TAREFA A
Que procedimentos de pesquisa o trecho sobre o artigo 14 da LGPD afirma utilizar? Liste todos.
TAREFA B
Copie fielmente do trecho sobre o artigo 14 da LGPD a parte que abre com as palavras que contêm "Portanto, o presente" e fecha com "ela foi criada.".
TAREFA C
Prossiga com o trecho sobre o artigo 14 da LGPD a partir do ponto em que ele termina.
------ TRECHO CITADO ------
Nesse contexto, a Lei 13.709/2018, que finalmente entrou em vigência no ano de 2020, entendeu pela necessidade de dar proteção específica para os dados pessoais da população infanto-juvenil, é tanto que trouxe um dispositivo específico sobre o tratamento de dados pessoais de crianças e adolescentes, o artigo 14.

Portanto, o presente texto busca entender se o artigo 14 da LGPD está de acordo com a sua própria finalidade, que é proteger os dados pessoais de crianças e adolescentes. Sendo assim, o objetivo principal é verificar se o artigo 14 é suficiente para garantir a proteção dos dados pessoais das crianças e adolescentes de uma forma ampla no meio digital brasileiro e os objetivos secundários são: compreender melhor os objetivos da LGPD e entender quais aspectos do artigo 14, podem ser a causa para a correta adequação ou não da lei a necessidade real para qual ela foi criada.

Para isso, a pesquisa objetiva explorar o tema, sendo essa conduzida por uma abordagem mista, usando-se, principalmente, as pesquisas bibliográfica e documental, a fim de entender a lei e conceitos a partir da visão de diferentes autores, e a análise de dados para entender aspectos, padrões e regras sobre o uso da internet por crianças e adolescentes no Brasil, extraindo assim, desses conceitos e dados as respostas desejadas.

A preocupação inicial foi a de entender conceitos gerais sobre a tutela de dados pessoais no Brasil e sobre a LGPD, seguidos de exploração sobre o tratamento específico de dados de crianças e adolescentes para então tentar encontrar no artigo 14 qualquer tipo de questão relevante quanto a possível ineficácia da lei em questão no que tange ao recorte da tutela de dados pessoais da população infanto-juvenil.
------ DADOS FORNECIDOS ------
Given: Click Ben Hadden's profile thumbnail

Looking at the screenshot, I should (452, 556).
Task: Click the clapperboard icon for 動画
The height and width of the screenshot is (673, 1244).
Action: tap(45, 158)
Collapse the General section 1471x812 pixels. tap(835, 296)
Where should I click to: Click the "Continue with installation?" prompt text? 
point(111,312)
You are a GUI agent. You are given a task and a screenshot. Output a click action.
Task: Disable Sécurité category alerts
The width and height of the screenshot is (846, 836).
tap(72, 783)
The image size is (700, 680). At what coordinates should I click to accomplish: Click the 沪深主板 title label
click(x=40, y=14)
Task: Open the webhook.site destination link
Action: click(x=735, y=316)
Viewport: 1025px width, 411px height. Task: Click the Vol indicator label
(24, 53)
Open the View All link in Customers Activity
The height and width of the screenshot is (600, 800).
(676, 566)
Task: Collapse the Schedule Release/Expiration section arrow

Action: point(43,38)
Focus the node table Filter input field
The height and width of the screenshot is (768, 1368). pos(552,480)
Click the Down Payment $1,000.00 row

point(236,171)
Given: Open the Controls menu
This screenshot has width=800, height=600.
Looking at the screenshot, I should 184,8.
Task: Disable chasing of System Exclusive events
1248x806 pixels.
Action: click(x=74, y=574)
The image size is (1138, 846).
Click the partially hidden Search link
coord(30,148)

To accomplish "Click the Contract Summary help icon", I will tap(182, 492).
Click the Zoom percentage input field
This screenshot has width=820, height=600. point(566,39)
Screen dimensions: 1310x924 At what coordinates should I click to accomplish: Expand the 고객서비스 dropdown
------
RESPOSTA DA TAREFA A
Pesquisa bibliográfica; pesquisa documental; análise de dados.

RESPOSTA DA TAREFA B
Portanto, o presente texto busca entender se o artigo 14 da LGPD está de acordo com a sua própria finalidade, que é proteger os dados pessoais de crianças e adolescentes. Sendo assim, o objetivo principal é verificar se o artigo 14 é suficiente para garantir a proteção dos dados pessoais das crianças e adolescentes de uma forma ampla no meio digital brasileiro e os objetivos secundários são: compreender melhor os objetivos da LGPD e entender quais aspectos do artigo 14, podem ser a causa para a correta adequação ou não da lei a necessidade real para qual ela foi criada.

RESPOSTA DA TAREFA C
2.NOÇÕES GERAIS

Em um primeiro momento, este tópico buscará deixar claro a posição de repúdio a tecnofobia no direito e entender um pouco mais sobre a LGPD de uma forma geral, visto que as novas tecnologias trouxeram verdadeira revolução e que facilitaram diversos aspectos da vida humana, sendo necessário combater apenas o mal uso dessas, para que as novas tecnologias possam nos servir cada vez melhor, assim considera-se correto o seguinte:

"Os grandes volumes de dados tendem a representar um potencial incrível para a saúde pública, segurança nacional e investigação policial ou proteção ambiental e eficiência econômica; no entanto, essa informação massiva implica também o aumento dos riscos para a privacidade das pessoas, pelo que a sua utilização deve ser conciliada com os seus direitos." (PINO ESTRADA, 2017, p. 10)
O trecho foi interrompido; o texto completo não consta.